Гладков угодил в унизительный капкан. Из-за тесного пространства он не мог повернуться, не мог пустить в ход руки, мог лишь беспомощно барахтаться, бессильно материться… Пытался брыкаться, но сам понял, что выглядит смешно.
— Успокоился, товарищ младший сержант? — сказал, наконец, я и выпустил пленника. Спрыгнул с бампера.
Я был готов ко всему. Полезет — врежу. Дальше видно будет.
Но к удивлению моему, вид у «деда» был встрепанный и жалкий.

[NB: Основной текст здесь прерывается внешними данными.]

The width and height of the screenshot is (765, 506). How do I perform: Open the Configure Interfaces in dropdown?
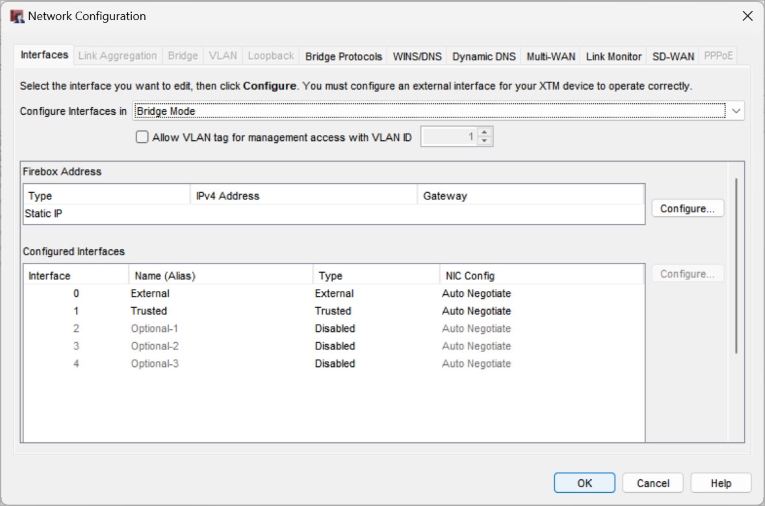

И он явно не знал, что теперь делать.
Выручил его прапорщик Мотыгин, вбежавший в ангар.
— Гладков! — крикнул он. — Как тут дела?
После короткой паузы:
— Нормально… — проскрипел Гладков голосом Джейсона Вурхиса из «Пятницы, 13».
— Слушай, оставь пока, помощь твоя нужна. Айда!
— А я? — спросил я.
— А ты пока передохни с полчаса. Можешь перекусить.
Отлично! Перекусывать мне не хотелось, и я решил просто немного прогуляться. Территория нашей части — это же заповедный лес, роскошный, там можно ходить и от души любоваться видами. Я не такой уж эстет по жизни, однако пройтись, подышать осенним хвойным амбре… Ну чем плохо-то!
И пошел. Завернул на территорию резервуарного парка. Контролируя время, неторопливо шел, наслаждаясь солнечной прохладой, смолистым воздухом, голубым небом…
И тут край правого глаза уловил некое движение среди елей.
В первый миг я даже не подумал ни о чем. Просто глянул туда.
Какая-то тень спешно скользнула за елку.
Оружия у меня никакого не было, но я не думая ни о чем, бросился туда.
Тень метнулась от меня вдаль и вправо, и я увидел, что это человек.
Гражданский, в темной робе, как у наших работяг. Он был спиной ко мне, я плохо видел его, он мелькал среди елок — и все же я каким-то глубинным нутром понял, что раньше я его видел…
Точно, видел!
— Стой! Стой, говорю!
Оклик словно хлестнул его, он понесся скачками, петляя в зарослях.
Я летел следом. Азарт погони захлестнул меня с головой.
— Стой, стрелять буду!..
Стрелять из чего? Из хера?.. — сверкнула мысль, на миг насмешив, несмотря на весь кураж погони.
Сейчас! Сейчас нагоню!.. — отчаянно билась мысль, пока я продирался сквозь заросли.
Но убегавший был не дурак. Он свое дело знал. Его кепка и роба ловко мелькали средь ветвей. Да блин!.. Неуловимый Джо!
И вдруг он исчез. Я его потерял.
Остановившись, огляделся. Черт, да где же он⁈
— Эй! — насмешливый оклик сзади.
Я резко обернулся.
Он стоял, криво ухмыляясь, метрах в трех. А в руке держал пистолет ТТ. Стволом в меня.
— Ну? — спросил он. — Догнал на свою голову?